While working in Austin and Los Angeles, Ms. Hutson published reports for these offices, which provide valuable information to the community about how their police departments monitor themselves.
Deputy Police Monitor Simone Levine
Simone Levine has been appointed Deputy Police Monitor for the New Orleans Office of the Independent Police Monitor (IPM) and joined the IPM team on April 4, 2011. Ms. Levine was an Assistant Attorney General in the Office of the New York Attorney General where she prosecuted public integrity cases. Ms. Levine earlier worked as Legislative Counsel to the New York State Assembly Speaker where she drafted legislation regarding government ethics, police stops and searches, and whistleblower protection. Ms. Levine practiced as a criminal defense attorney for ten years and speaks three languages, including Spanish.
She earned a Juris Doctorate from the University Of Connecticut School Of Law and also studied at the University of Puerto Rico School of Law. Ms. Levine was an Adjunct Professor of Constitutional Law and Criminal Justice at John Jay College in New York, and later became the director of the Community against Police Abuse in Hartford, Connecticut.

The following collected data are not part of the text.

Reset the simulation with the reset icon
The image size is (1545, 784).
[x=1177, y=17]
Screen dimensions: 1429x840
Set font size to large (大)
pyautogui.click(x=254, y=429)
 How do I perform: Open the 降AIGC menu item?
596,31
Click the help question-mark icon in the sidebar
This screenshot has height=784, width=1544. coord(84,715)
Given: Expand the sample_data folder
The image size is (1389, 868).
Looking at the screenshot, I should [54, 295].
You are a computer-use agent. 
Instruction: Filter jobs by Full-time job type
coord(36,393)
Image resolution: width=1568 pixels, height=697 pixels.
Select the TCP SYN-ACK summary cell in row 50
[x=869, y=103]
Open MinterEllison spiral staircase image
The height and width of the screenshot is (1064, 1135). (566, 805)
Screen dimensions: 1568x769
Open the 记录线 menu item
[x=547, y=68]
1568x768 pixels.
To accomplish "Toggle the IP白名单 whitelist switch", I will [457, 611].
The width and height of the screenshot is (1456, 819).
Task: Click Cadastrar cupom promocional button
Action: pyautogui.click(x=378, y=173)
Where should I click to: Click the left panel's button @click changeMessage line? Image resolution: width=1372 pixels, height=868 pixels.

Police Monitor Susan Hutson said, “Ms. Levine is an extremely accomplished woman. She has the knowledge and experience to make a significant contribution to the Office of Independent Police Monitor.”
Executive Director of Community Relations Ursula Price
Ursula Price was appointed as the Executive Director for Community Relations in September 2010. Ms. Price first came to New Orleans after completing her Master's in International Relations from University of Chicago and a B.A. in Political Science from Millsaps College. She began working within the arenas of social and legal justice reform by serving Louisiana's indigent defendants at A Fighting Chance (AFC) and Louisiana Capital Assistance Center (LCAC). At both AFC and LCAC, she worked tirelessly to protect constitutional rights in our criminal justice system by providing a fair and rigorous defense to Louisianans facing the death penalty and to support the Louisiana justice systems’ efforts toward transparency and accountability.
After Hurricane Katrina, she remained in New Orleans and earned a Soros Justice Fellowship she used to advocate on behalf of Katrina Prisoners without a voice in the Orleans Parish Prison. She soon joined Safe Streets/Strong Communities as their Advocacy and Investigations Coordinator. Her work there ranged from policy advocacy to organizing the community around improving many aspects of New Orleans’ criminal justice system. After a one year hiatus in Mississippi, where she worked with Southern Poverty Law Center, Ursula returned to New Orleans. Ms. Price is excited to help build the Office of the Independent Police Monitor, which she rigorously supported as part of her advocacy for criminal justice reform in New Orleans. Ursula is focusing her energies on supporting citizen involvement in public safety and creating avenues for greater public trust in the police department.